Source: Commodity Futures Trading Commission.

That effort will not be easy, Collet cautions. “What you need is a big data platform that can respond very efficiently to these demands,” he says. “A lot of firms are looking at this problem and realizing it requires data scientists, scalable infrastructure, real-time search, and surveillance across, potentially, many millions of artifacts, communications, records, and trades. It’s a very complicated ball of wax.”

Audio Volume

One of the trickiest demands is collecting, tagging, and cataloging voice communications, cataloging the various .wav files that the CFTC will demand, says Simon Richards, CEO of Fonetic, a firm that offers banks speech and data analytics services. Institutions that may have tried to tackle the data collection solely in-house appear to be increasingly turning to outside vendors, he says, perhaps spooked by big fines that the CFTC could impose. “The market is starting to take it more seriously,” he says.

How complicated will it be to wrangle all voice communications? Richards crunched some numbers: a sampling of 3,000 traders in five different locations across the globe showed that they generated 5.6 million hours of calls. “And that’s just 3,000 traders, if you look at JPMorgan, Citibank, and other large banks, they could have as many as 15,000 traders. You could be looking at 10 million hours of calls,” he says.

The global nature of business means that language is a complicating factor as well. Fonetic’s software is built to monitor and tag voice calls and texts in 84 languages. Many of the required tasks are all but impossible in the traditional transcript-based model, Richards adds.

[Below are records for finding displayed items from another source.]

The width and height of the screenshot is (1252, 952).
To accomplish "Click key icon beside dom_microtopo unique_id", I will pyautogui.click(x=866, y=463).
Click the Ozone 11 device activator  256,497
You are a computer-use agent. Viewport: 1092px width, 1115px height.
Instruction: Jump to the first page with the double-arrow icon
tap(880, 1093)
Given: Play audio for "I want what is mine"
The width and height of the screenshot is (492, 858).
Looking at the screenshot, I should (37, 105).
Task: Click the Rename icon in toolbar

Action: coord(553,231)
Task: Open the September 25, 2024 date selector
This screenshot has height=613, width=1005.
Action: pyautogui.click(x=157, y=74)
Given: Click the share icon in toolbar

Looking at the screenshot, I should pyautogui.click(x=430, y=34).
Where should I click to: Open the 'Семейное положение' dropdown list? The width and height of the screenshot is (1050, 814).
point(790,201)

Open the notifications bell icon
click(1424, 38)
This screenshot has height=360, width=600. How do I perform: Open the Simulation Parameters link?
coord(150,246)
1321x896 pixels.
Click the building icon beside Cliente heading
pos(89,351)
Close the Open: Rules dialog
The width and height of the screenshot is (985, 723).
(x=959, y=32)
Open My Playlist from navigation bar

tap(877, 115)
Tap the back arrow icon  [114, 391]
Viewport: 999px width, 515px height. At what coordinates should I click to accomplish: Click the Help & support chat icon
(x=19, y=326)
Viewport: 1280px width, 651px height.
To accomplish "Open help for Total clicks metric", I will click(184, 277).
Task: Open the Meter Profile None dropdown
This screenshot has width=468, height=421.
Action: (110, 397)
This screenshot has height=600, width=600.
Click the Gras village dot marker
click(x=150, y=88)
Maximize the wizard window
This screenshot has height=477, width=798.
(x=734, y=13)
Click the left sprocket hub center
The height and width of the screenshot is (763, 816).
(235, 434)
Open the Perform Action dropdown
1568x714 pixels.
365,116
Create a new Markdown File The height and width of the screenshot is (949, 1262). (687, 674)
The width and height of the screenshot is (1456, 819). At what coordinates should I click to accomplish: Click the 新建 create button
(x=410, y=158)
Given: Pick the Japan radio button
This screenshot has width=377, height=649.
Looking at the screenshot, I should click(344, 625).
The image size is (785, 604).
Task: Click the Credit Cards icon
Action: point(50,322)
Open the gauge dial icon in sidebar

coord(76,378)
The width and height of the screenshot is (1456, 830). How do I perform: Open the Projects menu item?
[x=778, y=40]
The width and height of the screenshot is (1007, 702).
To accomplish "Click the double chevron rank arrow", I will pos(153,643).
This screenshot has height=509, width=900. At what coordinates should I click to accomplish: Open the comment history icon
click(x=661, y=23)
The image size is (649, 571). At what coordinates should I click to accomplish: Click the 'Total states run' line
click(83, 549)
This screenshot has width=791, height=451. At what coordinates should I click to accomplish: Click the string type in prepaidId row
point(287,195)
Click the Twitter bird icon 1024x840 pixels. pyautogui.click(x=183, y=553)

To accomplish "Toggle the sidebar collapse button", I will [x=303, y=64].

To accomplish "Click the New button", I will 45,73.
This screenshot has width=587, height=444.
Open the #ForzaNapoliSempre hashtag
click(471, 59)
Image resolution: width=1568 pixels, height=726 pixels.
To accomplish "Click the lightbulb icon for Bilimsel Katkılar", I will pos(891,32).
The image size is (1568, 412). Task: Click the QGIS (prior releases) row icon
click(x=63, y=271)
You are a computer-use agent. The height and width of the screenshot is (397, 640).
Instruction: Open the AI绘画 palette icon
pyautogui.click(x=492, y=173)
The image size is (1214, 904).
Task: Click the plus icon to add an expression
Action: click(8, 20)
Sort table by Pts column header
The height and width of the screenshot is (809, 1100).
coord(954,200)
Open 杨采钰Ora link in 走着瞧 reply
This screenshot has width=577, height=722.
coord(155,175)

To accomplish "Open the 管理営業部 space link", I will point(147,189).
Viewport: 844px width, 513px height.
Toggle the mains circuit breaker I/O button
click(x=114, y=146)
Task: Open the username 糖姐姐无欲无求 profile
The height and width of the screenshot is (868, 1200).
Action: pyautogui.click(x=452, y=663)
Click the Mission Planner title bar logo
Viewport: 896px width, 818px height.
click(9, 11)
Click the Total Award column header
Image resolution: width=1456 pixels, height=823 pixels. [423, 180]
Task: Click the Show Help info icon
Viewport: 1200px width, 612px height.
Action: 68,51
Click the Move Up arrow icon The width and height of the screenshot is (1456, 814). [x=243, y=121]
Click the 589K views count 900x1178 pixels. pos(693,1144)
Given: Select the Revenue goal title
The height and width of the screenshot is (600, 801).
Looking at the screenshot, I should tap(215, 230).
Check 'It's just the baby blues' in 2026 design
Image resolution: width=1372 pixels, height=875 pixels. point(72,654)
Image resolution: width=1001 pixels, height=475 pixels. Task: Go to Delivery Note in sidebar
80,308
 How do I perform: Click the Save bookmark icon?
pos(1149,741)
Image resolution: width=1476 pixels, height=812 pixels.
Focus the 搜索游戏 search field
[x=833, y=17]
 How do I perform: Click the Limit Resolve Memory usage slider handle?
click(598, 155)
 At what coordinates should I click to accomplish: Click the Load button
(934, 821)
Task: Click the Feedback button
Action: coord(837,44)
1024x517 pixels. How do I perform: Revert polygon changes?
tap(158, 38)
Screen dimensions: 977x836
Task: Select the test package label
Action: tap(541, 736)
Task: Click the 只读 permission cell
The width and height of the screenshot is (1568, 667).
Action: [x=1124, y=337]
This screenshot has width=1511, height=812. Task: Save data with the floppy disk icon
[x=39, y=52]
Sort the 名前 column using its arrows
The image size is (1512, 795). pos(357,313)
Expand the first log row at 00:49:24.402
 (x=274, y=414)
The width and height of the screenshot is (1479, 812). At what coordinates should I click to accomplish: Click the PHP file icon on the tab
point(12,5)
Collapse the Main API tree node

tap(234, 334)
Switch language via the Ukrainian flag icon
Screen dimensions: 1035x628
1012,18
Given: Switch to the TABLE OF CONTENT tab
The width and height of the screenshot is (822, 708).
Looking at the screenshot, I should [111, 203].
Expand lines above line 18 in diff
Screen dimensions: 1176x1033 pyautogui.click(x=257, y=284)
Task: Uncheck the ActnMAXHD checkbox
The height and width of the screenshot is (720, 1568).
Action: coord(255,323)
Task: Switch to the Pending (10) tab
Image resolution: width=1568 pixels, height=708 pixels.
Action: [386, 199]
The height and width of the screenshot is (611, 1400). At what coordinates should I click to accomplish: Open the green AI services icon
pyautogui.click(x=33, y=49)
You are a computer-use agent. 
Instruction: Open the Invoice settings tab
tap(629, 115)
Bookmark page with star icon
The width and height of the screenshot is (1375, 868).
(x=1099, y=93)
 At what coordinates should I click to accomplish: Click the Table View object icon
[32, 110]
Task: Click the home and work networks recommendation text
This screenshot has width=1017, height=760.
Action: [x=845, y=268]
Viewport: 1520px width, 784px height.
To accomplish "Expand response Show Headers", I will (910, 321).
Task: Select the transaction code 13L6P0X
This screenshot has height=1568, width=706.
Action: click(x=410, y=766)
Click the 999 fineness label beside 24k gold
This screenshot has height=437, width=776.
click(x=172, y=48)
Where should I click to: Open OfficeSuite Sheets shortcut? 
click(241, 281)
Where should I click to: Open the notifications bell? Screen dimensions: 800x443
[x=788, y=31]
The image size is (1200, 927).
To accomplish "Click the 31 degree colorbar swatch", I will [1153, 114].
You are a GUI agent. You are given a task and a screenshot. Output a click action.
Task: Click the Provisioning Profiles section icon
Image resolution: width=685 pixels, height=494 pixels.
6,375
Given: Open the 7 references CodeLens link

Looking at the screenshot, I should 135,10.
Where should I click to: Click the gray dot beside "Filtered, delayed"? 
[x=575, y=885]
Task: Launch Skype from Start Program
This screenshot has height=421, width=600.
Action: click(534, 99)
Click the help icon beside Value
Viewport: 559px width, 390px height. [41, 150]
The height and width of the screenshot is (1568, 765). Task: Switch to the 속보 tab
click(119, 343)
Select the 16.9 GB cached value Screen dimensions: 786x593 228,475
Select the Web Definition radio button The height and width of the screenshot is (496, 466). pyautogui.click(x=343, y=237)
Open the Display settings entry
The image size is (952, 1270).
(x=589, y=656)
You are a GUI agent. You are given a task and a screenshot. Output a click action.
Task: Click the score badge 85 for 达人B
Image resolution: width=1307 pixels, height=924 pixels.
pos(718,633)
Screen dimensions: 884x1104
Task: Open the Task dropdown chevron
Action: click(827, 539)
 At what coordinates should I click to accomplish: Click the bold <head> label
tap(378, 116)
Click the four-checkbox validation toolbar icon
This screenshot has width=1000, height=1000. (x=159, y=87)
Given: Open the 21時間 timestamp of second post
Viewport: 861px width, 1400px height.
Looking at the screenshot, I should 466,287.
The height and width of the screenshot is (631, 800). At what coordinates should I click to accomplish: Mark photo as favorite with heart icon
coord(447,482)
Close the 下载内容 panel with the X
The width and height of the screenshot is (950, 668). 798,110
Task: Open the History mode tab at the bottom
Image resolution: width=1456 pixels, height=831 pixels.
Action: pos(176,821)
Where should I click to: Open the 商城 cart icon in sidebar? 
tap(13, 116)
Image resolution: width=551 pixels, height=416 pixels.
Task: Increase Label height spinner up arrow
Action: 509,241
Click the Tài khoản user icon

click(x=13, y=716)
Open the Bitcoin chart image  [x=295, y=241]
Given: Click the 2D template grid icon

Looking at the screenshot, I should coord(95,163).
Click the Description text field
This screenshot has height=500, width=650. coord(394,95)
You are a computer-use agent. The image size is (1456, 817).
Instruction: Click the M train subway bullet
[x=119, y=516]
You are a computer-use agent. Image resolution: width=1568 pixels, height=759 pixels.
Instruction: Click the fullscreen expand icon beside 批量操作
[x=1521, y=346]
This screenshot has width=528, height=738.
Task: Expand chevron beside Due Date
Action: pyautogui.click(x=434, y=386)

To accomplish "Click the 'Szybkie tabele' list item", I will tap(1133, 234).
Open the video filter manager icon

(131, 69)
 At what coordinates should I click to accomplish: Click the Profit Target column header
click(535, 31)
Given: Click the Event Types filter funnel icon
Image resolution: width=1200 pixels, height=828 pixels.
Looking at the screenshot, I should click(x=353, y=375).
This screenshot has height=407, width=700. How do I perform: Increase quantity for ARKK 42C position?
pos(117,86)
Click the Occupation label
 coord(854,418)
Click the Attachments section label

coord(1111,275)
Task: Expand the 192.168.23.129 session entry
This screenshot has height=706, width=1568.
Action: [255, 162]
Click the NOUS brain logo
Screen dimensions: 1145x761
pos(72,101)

Automation will be important as banks look to stay ahead of the necessary tagging. “With the amount of communications and the complexity of trades, you have to place a focus on automation,” Collet says. “You can’t involve the trader in tagging every single communication that they have. You have to let the computer do the heavy lifting.”

To avoid drowning in complexity, Collet suggests arming compliance officers with analytical tools that allow them to “focus on the higher level analysis, instead of sifting through different stovepipes of data.” Once the data is collected, a pre-submission review is also crucial. “You want to avoid a fishing expedition by handing over data that is not necessary or have a response plan for the data that is handed over,” he advises. “An outside service provider or in-house team can start reviewing the data, so that you are prepared for what you are turning over to the regulators. It is possible to claim some is privileged or you want to have a discussion with them about it.”

A lingering question is when the CFTC may decide to start enforcing its strict new trade reconstruction demands. “The no-action letters have expired, and at this point the rules are on the book,” Collet says. “There is back and forth between the regulators and the industry to refine elements, but the scope has not changed and there is no backing away from the essence of the rules by the regulators. That means, essentially, that you have to take this fragmented set of communications that a trader or an associated person under the Dodd-Frank Act can have with counterparty.

 “This legislation isn’t going to go away and there is an expectation from shareholders, stakeholders, the public, and regulators that banks must behave appropriately,” Richards says. “The banks need to accept that.”